Participaram do encontro Ana Estela Haddad, mulher do prefeito da cidade de São Paulo, Nádia Campeão, vice-prefeita, e Marianne Pinotti, secretária municipal da Pessoa com Deficiência e Mobilidade Reduzida. Os jovens escolheram dois temas para abordagem: educação, como a má qualidade do ensino e a falta de infraestrutura nas escolas, e a intolerância, seja ela religiosa ou sexual. “Esperamos que os governos possam representar a maior parte da população. A democracia é fundamental e está sendo construída. Precisamos agora fortalecê-la”, disse Ana Estela Haddad.

Jovens de diversas escolas públicas e particulares de São Paulo participaram do encontro, dentre as quais: Escola da Vila, Colégio Santa Maria e Associação pela Família Gracinha. “Tenham a certeza de que vocês são transformadores sociais. Nada se faz sem luta. A luta continua e precisamos lutar para ter um Brasil melhor”, disse Wolf Kos, presidente do IOK, aos estudantes presentes.  “Viemos aqui construir pontes e derrubar muros. Acreditamos piamente que conseguimos fazer isso. Vamos criar essa ponte para um futuro melhor. Um futuro mais digno”.

Programa mundial

O Brasil será o 16º país a receber o programa, que já passou por Argentina, Haiti, Paraguai, Emirados Árabes Unidos, Espanha, Itália, Estados Unidos, Cuba, Índia, Filipinas, França, Egito, Austrália, Moçambique e Nigéria. De acordo com Maria Chediek, relações internacionais do Scholas, deficiências no sistema educacional e de saúde, insegurança, gravidez precoce, bullying, discriminação, suicídio entre jovens, vício em drogas, homofobia e corrupção foram alguns dos problemas levantados por jovens desses países.
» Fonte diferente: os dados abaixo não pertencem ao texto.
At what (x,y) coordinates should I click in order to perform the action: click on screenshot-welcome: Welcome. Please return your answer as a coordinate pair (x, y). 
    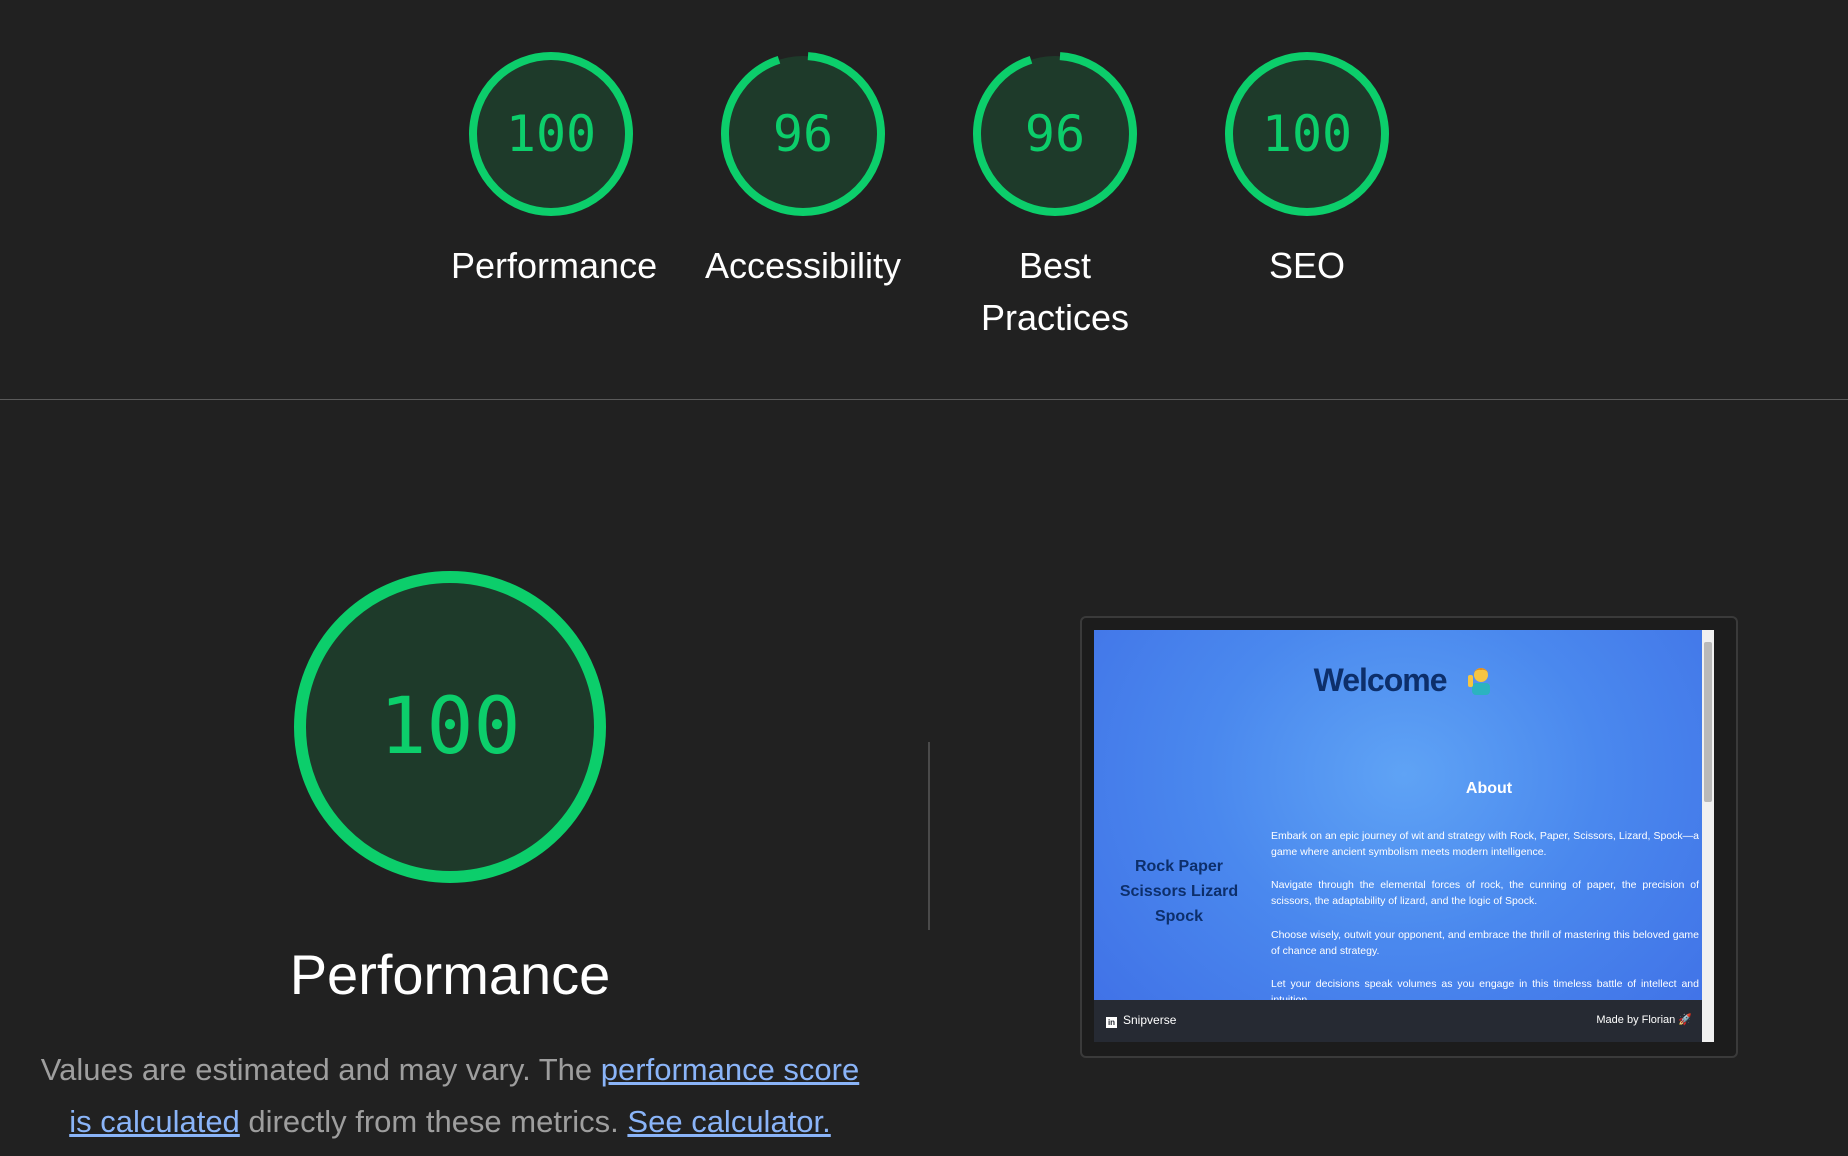
    Looking at the image, I should click on (1404, 680).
Em San Martín de los Andes, na Argentina, por exemplo, foi identificado que um dos hospitais não tinha insumos. Os jovens organizaram, então, uma maratona para arrecadar fundos e comprar materiais. Já em Dubai, os estudantes resolveram montar grupos para patrulhar e reportar casos de bullying. A atitude diminuiu o número de casos desse tipo de agressão no país.

O Scholas Occurrentes é um projeto que começou em 2006, em Buenos Aires, quando o papa Francisco, ainda era o arcebispo Jorge Mario Bergoglio. Naquela época, ele foi convidado por José María del Corral, então presidente do Conselho Geral de Educação na Argentina, a participar do “Escola de Vizinhos”, que une crianças de escolas públicas e particulares de todas as religiões com a finalidade de formar cidadãos comprometidos com o bem comum.

O Vaticano abraçou a ideia e agora pretende espalhar esse conceito por todos os continentes.  O Instituto Olga Kos foi escolhido para participar do projeto pela excelência do trabalho que realiza no atendimento a mais de 3.500 pessoas com deficiência intelectual, especialmente a Síndrome de Down, por meio da arte e do esporte na cidade de São Paulo.